* Listed records:
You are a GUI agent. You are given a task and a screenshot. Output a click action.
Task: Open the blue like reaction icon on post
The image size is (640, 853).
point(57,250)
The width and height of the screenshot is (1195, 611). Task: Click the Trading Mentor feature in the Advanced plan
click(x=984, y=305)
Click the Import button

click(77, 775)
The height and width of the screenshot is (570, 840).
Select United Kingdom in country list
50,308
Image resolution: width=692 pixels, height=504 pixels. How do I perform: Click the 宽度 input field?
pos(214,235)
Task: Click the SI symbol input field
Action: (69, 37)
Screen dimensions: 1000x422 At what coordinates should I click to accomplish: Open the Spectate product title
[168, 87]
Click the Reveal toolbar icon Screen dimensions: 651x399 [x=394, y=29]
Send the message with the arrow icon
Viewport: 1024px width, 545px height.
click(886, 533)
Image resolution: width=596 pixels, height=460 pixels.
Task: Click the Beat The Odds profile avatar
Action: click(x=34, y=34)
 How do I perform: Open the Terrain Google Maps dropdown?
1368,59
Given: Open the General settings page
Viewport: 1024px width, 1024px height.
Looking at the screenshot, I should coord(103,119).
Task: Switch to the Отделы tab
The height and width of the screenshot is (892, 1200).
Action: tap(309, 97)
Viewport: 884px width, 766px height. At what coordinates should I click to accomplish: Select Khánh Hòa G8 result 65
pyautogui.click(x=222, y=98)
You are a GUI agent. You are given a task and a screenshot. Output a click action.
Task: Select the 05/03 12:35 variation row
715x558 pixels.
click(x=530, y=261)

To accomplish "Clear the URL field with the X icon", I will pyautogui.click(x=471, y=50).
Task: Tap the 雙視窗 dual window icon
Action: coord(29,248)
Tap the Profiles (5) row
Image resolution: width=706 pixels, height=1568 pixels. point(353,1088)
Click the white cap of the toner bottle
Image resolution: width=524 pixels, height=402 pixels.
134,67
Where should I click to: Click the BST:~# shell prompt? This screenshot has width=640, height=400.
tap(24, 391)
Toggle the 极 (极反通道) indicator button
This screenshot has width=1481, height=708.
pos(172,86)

* About this task: An exact copy of the lines above, from the one containing "Image resolution: width=692" down to the one containing "Send the message with the arrow icon" and including both, is the whole answer; retype it and nothing else.

* Completed task:
Image resolution: width=692 pixels, height=504 pixels. How do I perform: Click the 宽度 input field?
pos(214,235)
Task: Click the SI symbol input field
Action: (69, 37)
Screen dimensions: 1000x422 At what coordinates should I click to accomplish: Open the Spectate product title
[168, 87]
Click the Reveal toolbar icon Screen dimensions: 651x399 [x=394, y=29]
Send the message with the arrow icon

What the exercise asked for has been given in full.